Extracted records START

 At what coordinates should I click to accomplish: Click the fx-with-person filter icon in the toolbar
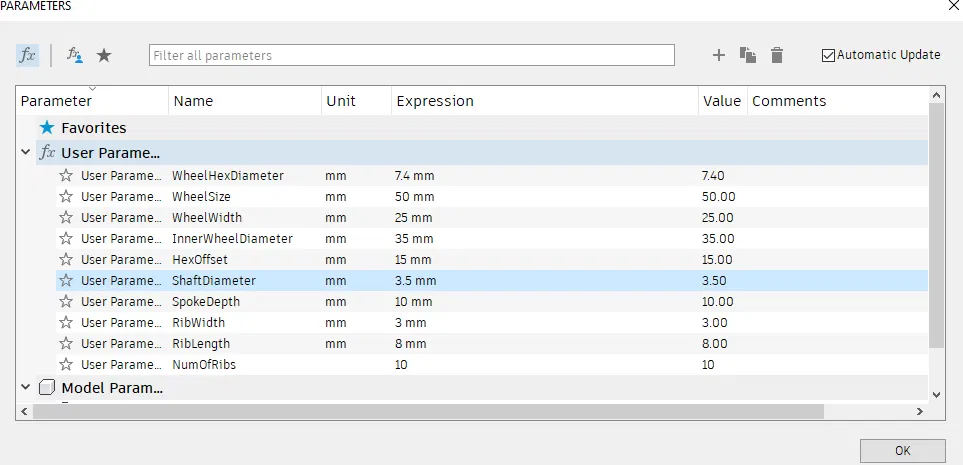(75, 55)
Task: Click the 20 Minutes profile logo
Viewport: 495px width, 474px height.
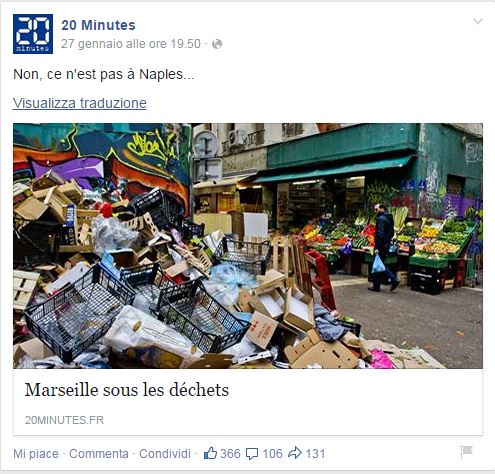Action: coord(33,34)
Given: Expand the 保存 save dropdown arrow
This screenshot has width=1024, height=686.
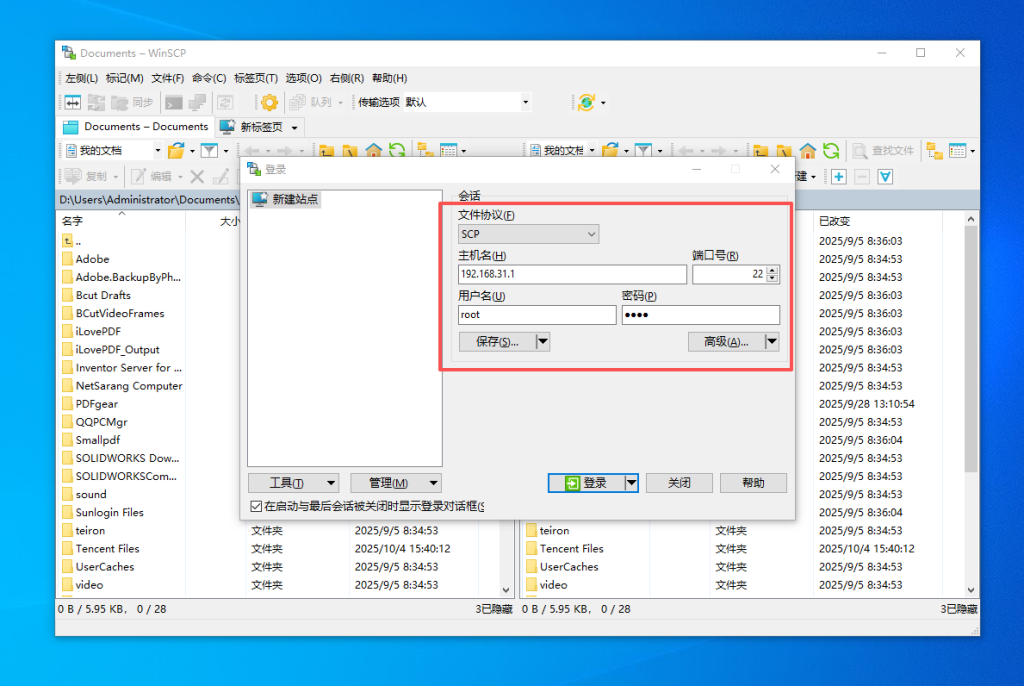Looking at the screenshot, I should tap(543, 342).
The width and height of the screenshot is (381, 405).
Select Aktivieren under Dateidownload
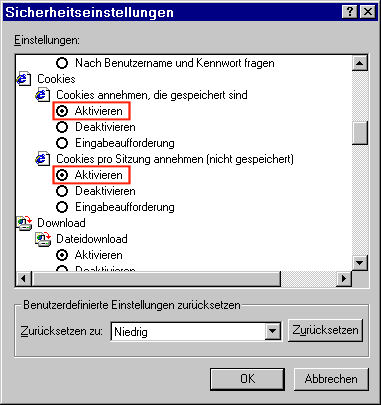pos(89,255)
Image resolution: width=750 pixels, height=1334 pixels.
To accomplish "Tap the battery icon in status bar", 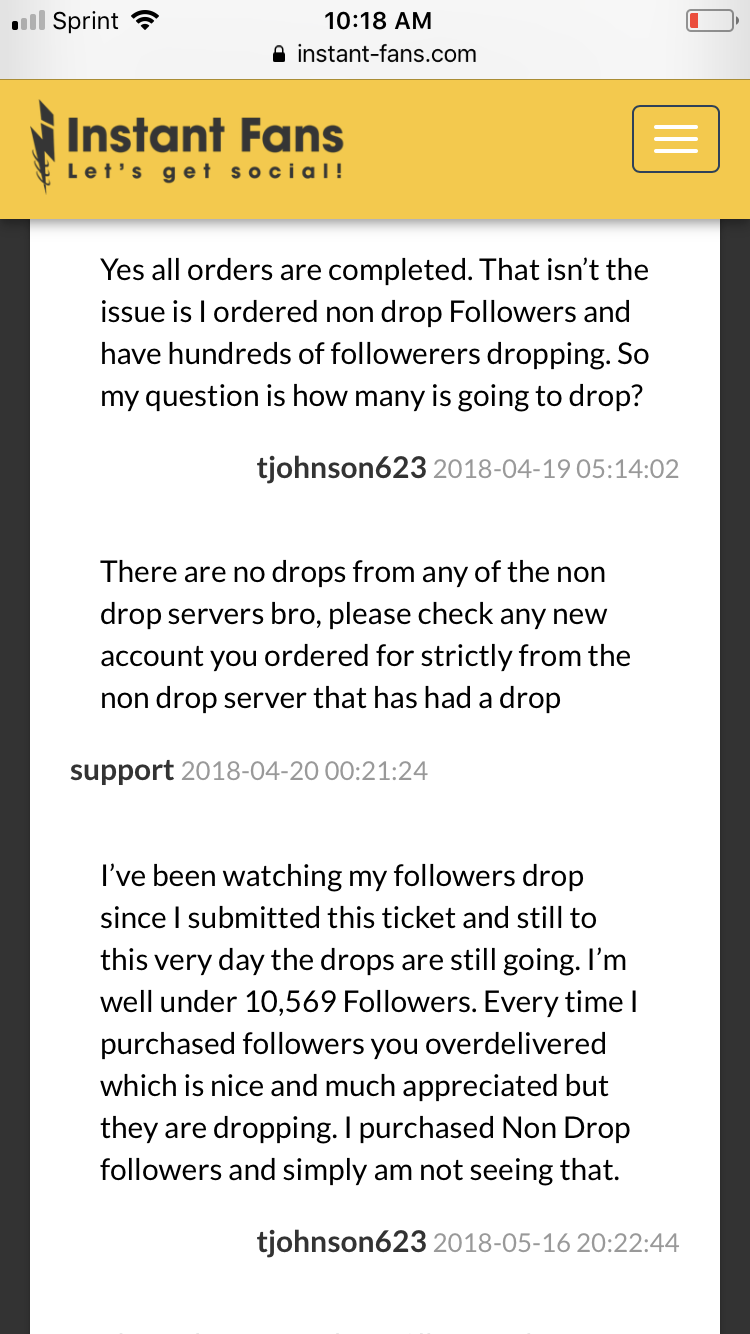I will [707, 21].
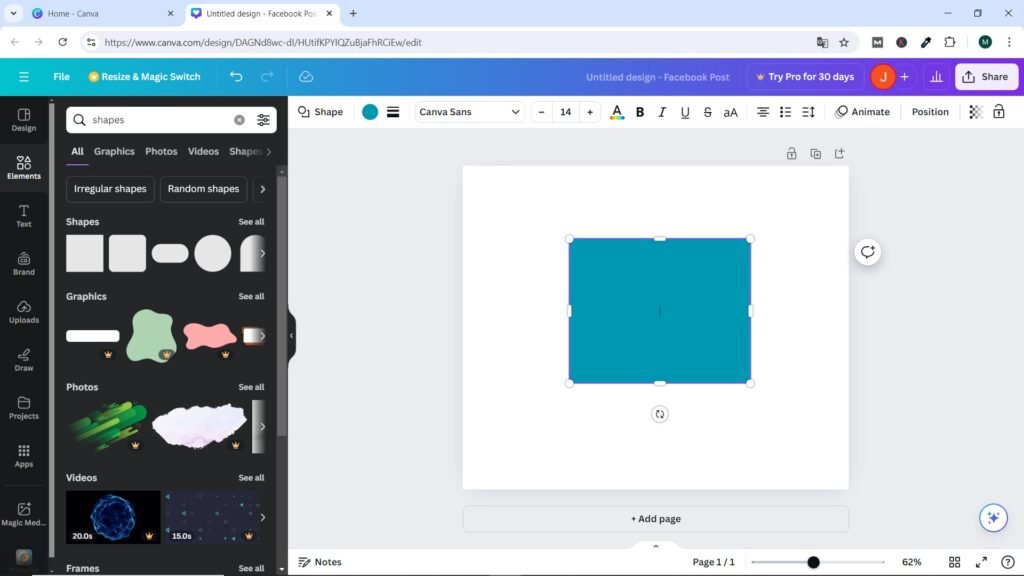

Extracted records END

■ **Your task**: Without the pictures, write out the lines from the beginning of the entries through the line with "Given: Expand the 保存 save dropdown arrow".

■ **Exercise result**:
 At what coordinates should I click to accomplish: Click the fx-with-person filter icon in the toolbar
(75, 55)
Task: Click the 20 Minutes profile logo
Viewport: 495px width, 474px height.
Action: coord(33,34)
Given: Expand the 保存 save dropdown arrow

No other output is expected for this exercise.